Having lost the chance to talk directly to partners as numerous planned events were cancelled due to the Covid-19 coronavirus, leaders at some of the larger vendors have opted to send supportive messages to calm the channel.
Over the past week, Michael Dell, Enrique Lores, Antonio Neri, Yuanqing Yang and Bob Swan have each penned messages to update partners and customers.
The overarching theme has been to reassure people that the large vendors have not yet hit any panic buttons and are navigating through the current crisis.
The CEO of Lenovo, Yang, was keen to stress in his message that the business was looking to maintain product supply.
“We are working hard to continue producing and developing the products that our customers use to address the challenges they face,” he wrote.
“But it’s ‘people’ who are the key to finding the solutions to these new challenges. Putting people first has always been a core value at Lenovo, whether referring to our employees, partners, customers or our communities,” he added.
HP’s president and CEO, Lores, was keen to reassure partners in his most recent message that HP would continue to keep communication with partners flowing.
“As we adapt to new routines in our daily lives, it’s also important that we find new ways to stay connected – both inside HP, as well as with our customers and partners. In the coming weeks and months, I’ll begin hosting a series of virtual forums with HP sites around the world so that we continue to have the opportunity to talk face-to-face despite current travel restrictions,” he stated.
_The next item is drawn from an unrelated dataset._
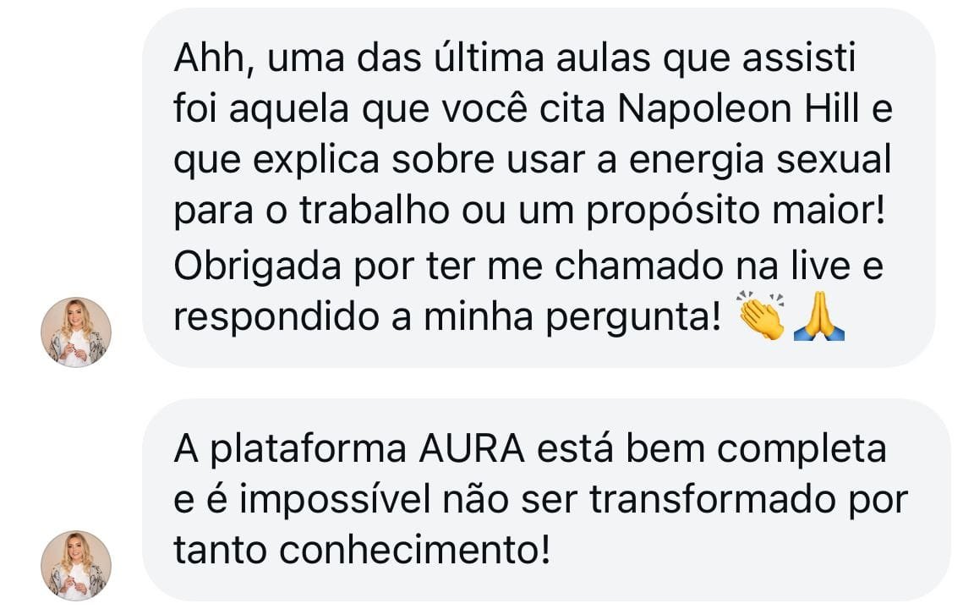
Task: Select the message bubble about Napoleon Hill
Action: pos(539,188)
“We are also stepping up communication with our customers and partners to express our support and provide resources they can use as they navigate the current environment,” he said.
Intel’s CEO, Swan, used his message to talk about the work the firm was doing with partners to help get technology in the hands of medical professionals and teachers having to set virtual lessons.
He also wrote about the need to keep technology flowing, which is becoming difficult because of the widening impact of coronavirus.
“We have come together and partnered in many ways to make this happen. That includes working with local and national governments to help ensure worker safety while allowing critical operations to continue,” he said. “And we have collaborated to identify short-term burst shipping capacity across suppliers by working closely to share collective resources, planes and trucks to deliver the best solution for our customers.”
Michael Dell also covered the issue of keeping supply lines open in a blog post penned at the start of the week.
“Our services and sales teams, supply chain and partners are working together to meet our customers’ business-critical technology needs. We are managing the impact on our business and supply chain operations through order lead times. Up-to-date information is visible to customers, partners and our own sales people during the order process,” he wrote.
“All Dell Technologies’ products are manufactured in accordance with our global health and safety policy and undergo rigorous screening prior to shipment regardless of factory location,” said Dell.
Over at HPE, the message from Neri also involved giving some reassurance to those partners that were helping customers concerned about cash flow.
“We know our customers and partners are relying on us to deliver HPE technology and services that will help them adjust to new and emerging needs given the current environment,” he stated.
“We are making it possible for employees around the world to effectively work from home through the rapid deployment of virtual desktop infrastructure,” said Neri. “We are helping our customers address surging demand by quickly scaling operations to provide capacity. And we are providing different ways for organisations to consume and pay for IT as they need it, which helps them manage cash flow.”